A instituição apresenta ranking das modalidades de crédito para pessoa física (cheque especial, crédito pessoal, aquisição de veículos e aquisição de bens) e para pessoa jurídica (desconto de duplicatas, capital de giro prefixado, conta garantida, aquisição de bens e capital de giro flutuante). No caso de pessoa jurídica, a disparidade entre as taxas chega a variar 3.753%.

O BC já divulgava dados relativos ao juro médio nas 25 linhas de crédito mais comuns. "Mas as informações eram muito extensas e o cidadão que buscava a informação ficava um pouco perdido", admitiu Anthero Meirelles, diretor do BC. Agora o acesso está mais fácil.

A iniciativa do BC é uma tentativa de incentivar o aumento da concorrência entre os bancos e a queda do custo do crédito. A medida, segundo o diretor da autoridade monetária, vai facilitar a comparação dos juros pelos clientes.

De acordo com os dados, os bancos públicos ainda cobram juros relativamente elevados nas principais operações de crédito. Embora não cobrem os juros mais altos e com maior frequência pratiquem taxas melhores que grandes bancos privados - como Itaú-Unibanco, Bradesco e Santander -, BB e Caixa ainda têm bastante terreno para avançar.

O Palácio do Planalto tem pressionado para os bancos públicos liderarem a queda nos juros e forçarem o mercado a trabalhar com taxas mais baixas, mas fontes do próprio governo reconhecem que eles "não têm se mostrado muito eficientes nisso". Há uma irritação especial com o BB que, na visão de algumas fontes, opera como um banco privado.

A questão das taxas de juros de mercado dos bancos é hoje um dos temas de maior preocupação no governo.

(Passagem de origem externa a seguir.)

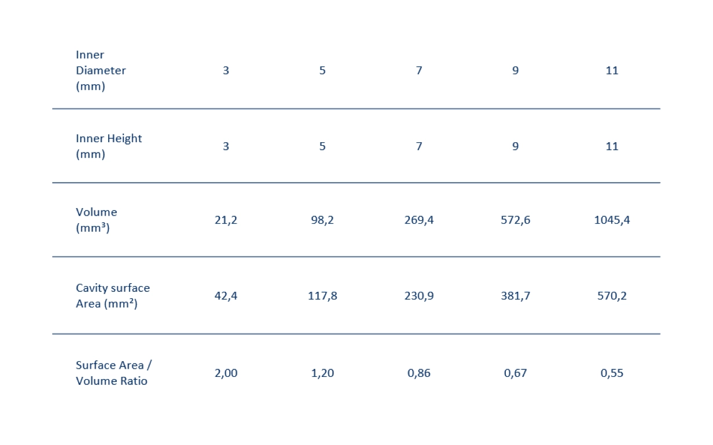This screenshot has width=713, height=445.
Task: Select the ratio value 0,55
Action: pos(612,373)
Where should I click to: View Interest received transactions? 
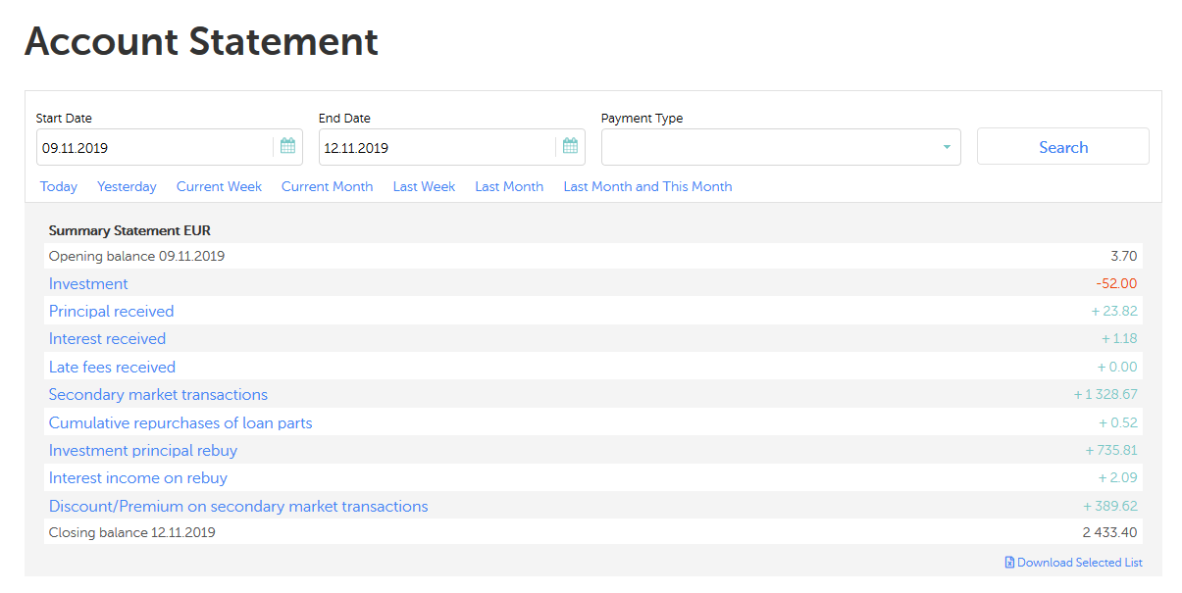(x=107, y=338)
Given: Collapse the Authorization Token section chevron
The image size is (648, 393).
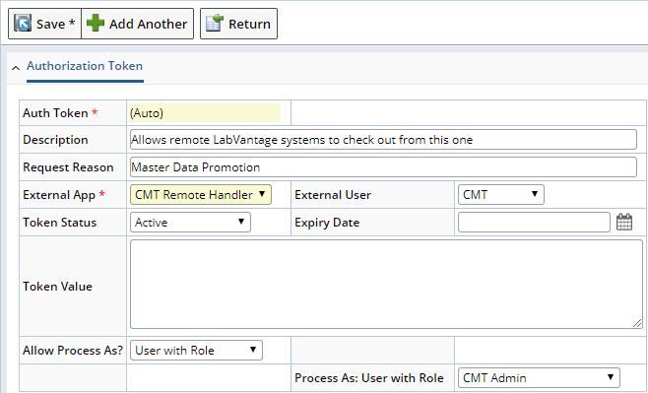Looking at the screenshot, I should coord(16,68).
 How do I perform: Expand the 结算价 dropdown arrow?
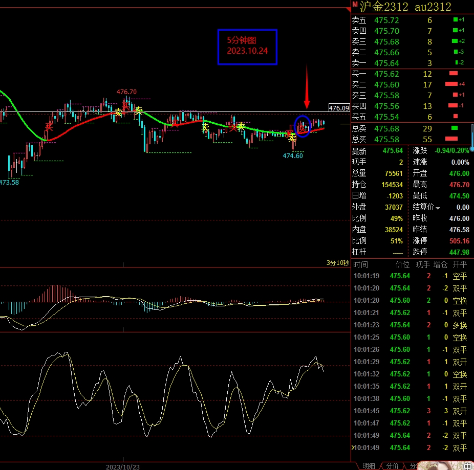tap(438, 208)
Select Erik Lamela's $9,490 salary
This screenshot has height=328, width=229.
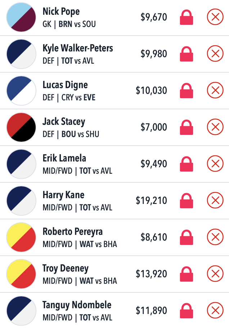pos(154,164)
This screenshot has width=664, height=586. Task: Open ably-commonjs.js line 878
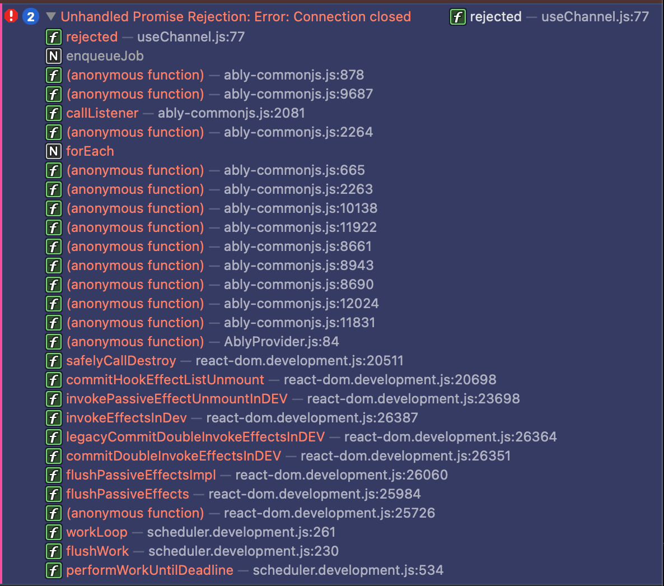pyautogui.click(x=294, y=75)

Segundo uma fonte palaciana, os "bancos estão com o filme queimadíssimo no Planalto", por conta da elevação dos juros nos últimos meses e redução do ritmo de empréstimos, sob a justificativa da crise internacional. Na semana passada, em reunião com governadores do Norte e Nordeste, o presidente Lula chegou a dizer: o "spread é uma vergonha internacional".